August 26, 2009

MEN OF PRIVILEGE:

Blood, Sweat, and Words (Joseph Epstein, Septrember 2009, In Character)

I recently wrote a book about Fred Astaire, than whom no one worked harder at his craft. Astaire was a perfectionist, which is to say a great worrier. His only difficulty with the studios for which he worked was his constant demand for more and yet more rehearsal time before his dance numbers were finally filmed. He wanted everything he did to look effortless, which on film it indubitably does, and so he put in the maximum effort to ensure that it did. For Astaire all grit entailed was properly left in the studio rehearsal halls; the seemingly effortless, lilting, unforgettable beauty went into the movie.

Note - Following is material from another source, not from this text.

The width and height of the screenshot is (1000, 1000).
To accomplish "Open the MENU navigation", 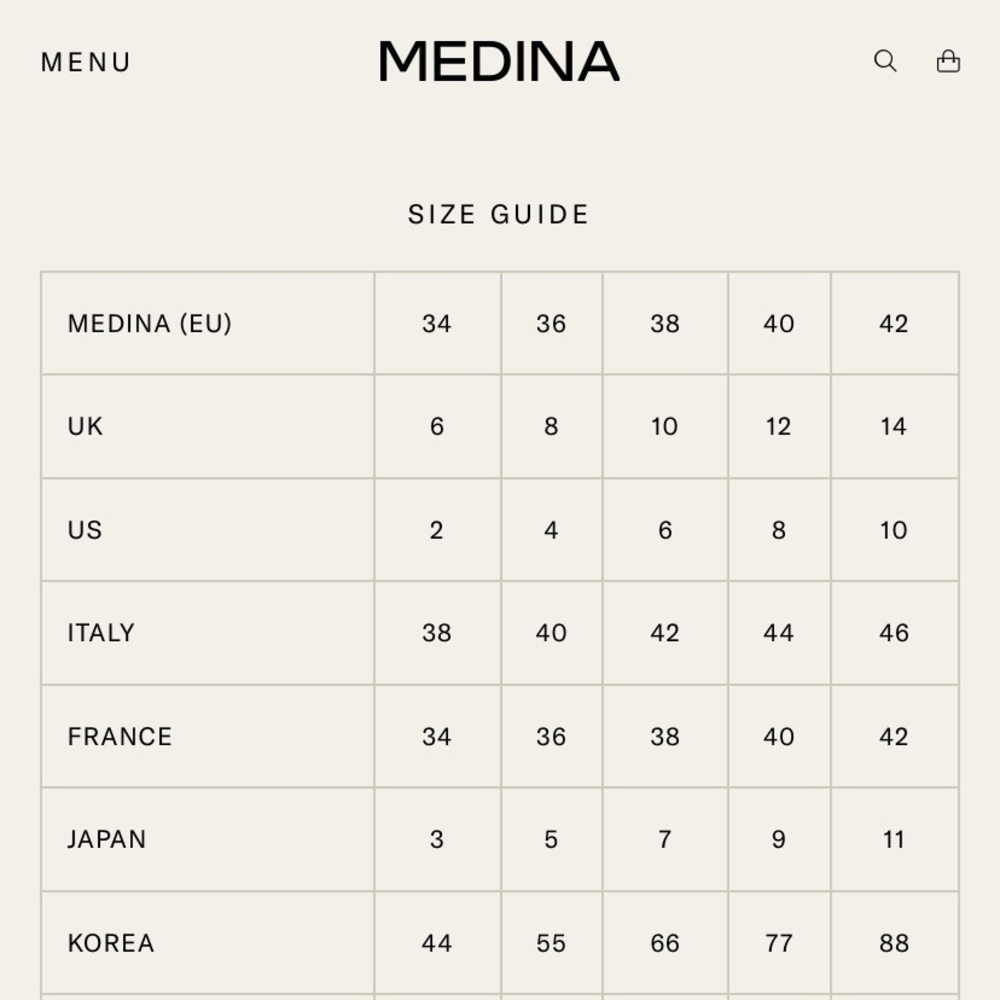I will tap(86, 62).
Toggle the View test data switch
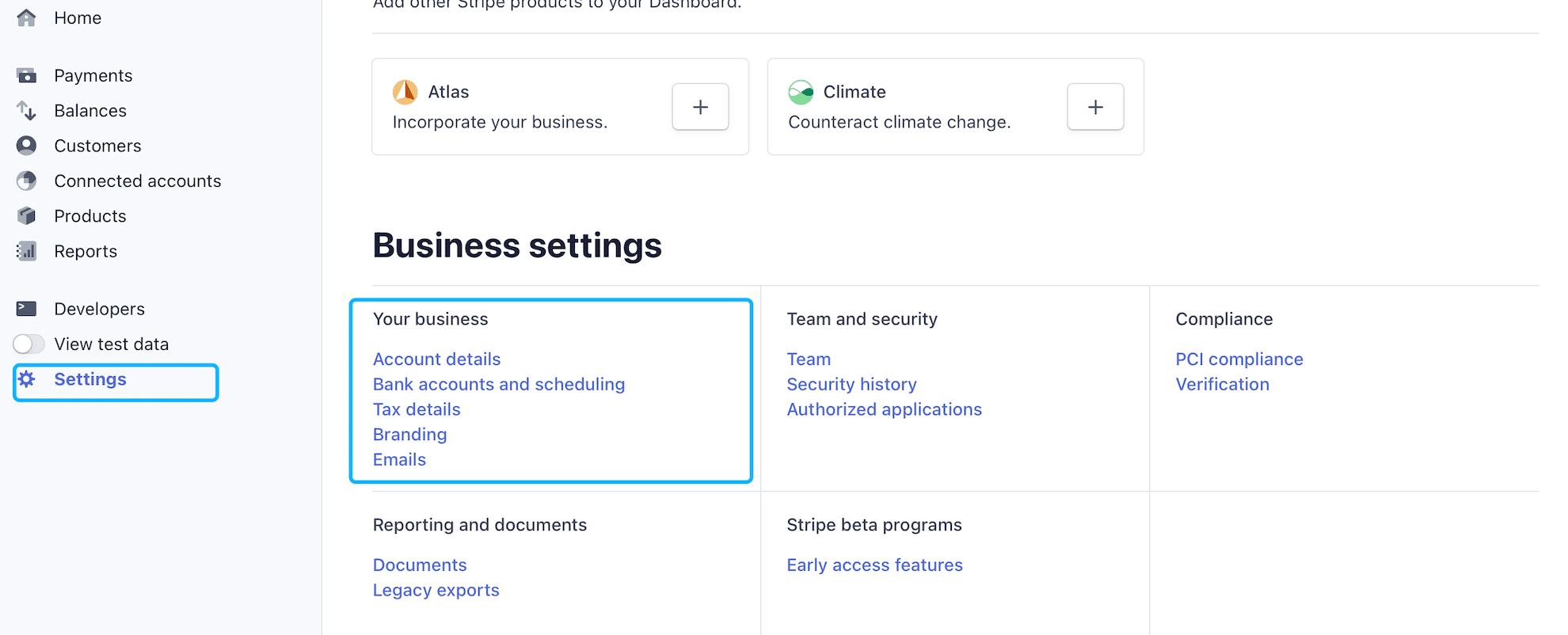 [x=29, y=344]
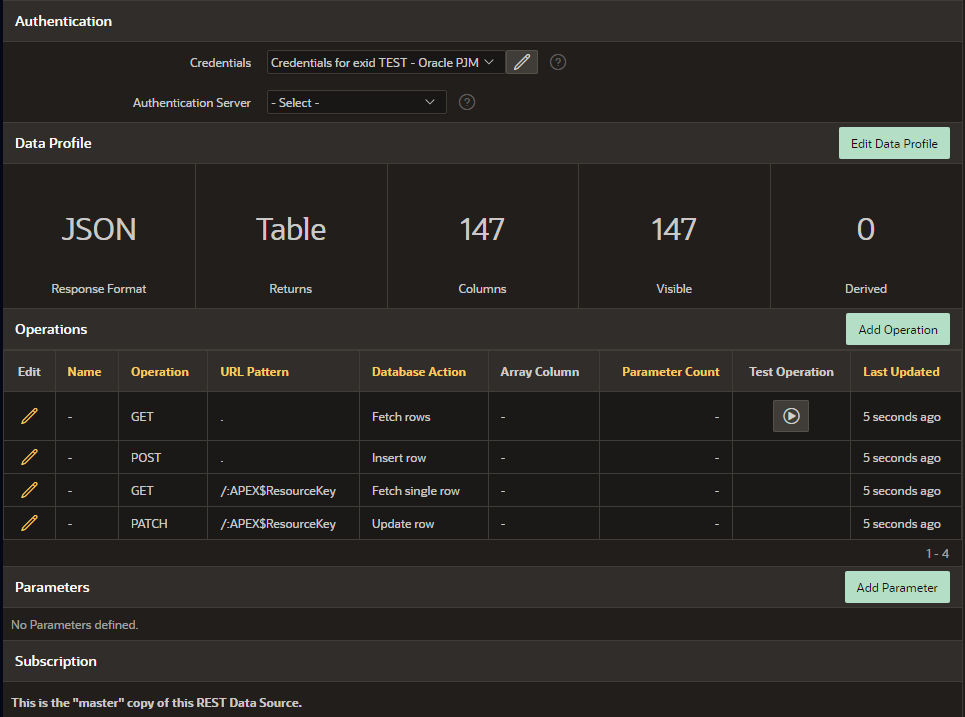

I have never liked to suggest that writing is grinding, let alone brave work. H. L. Mencken used to say that any scribbler who found writing too arduous ought to take a week off to work on an assembly line, where he will discover what work is really like. The old boy, as they say, got that right. To be able to sit home and put words together in what one hopes are charming or otherwise striking sentences is, no matter how much tussle may be involved, lucky work, a privileged job. The only true grit connected with it ought to arrive when, thinking to complain about how hard it is to write, one is smart enough to shut up and silently grit one's teeth.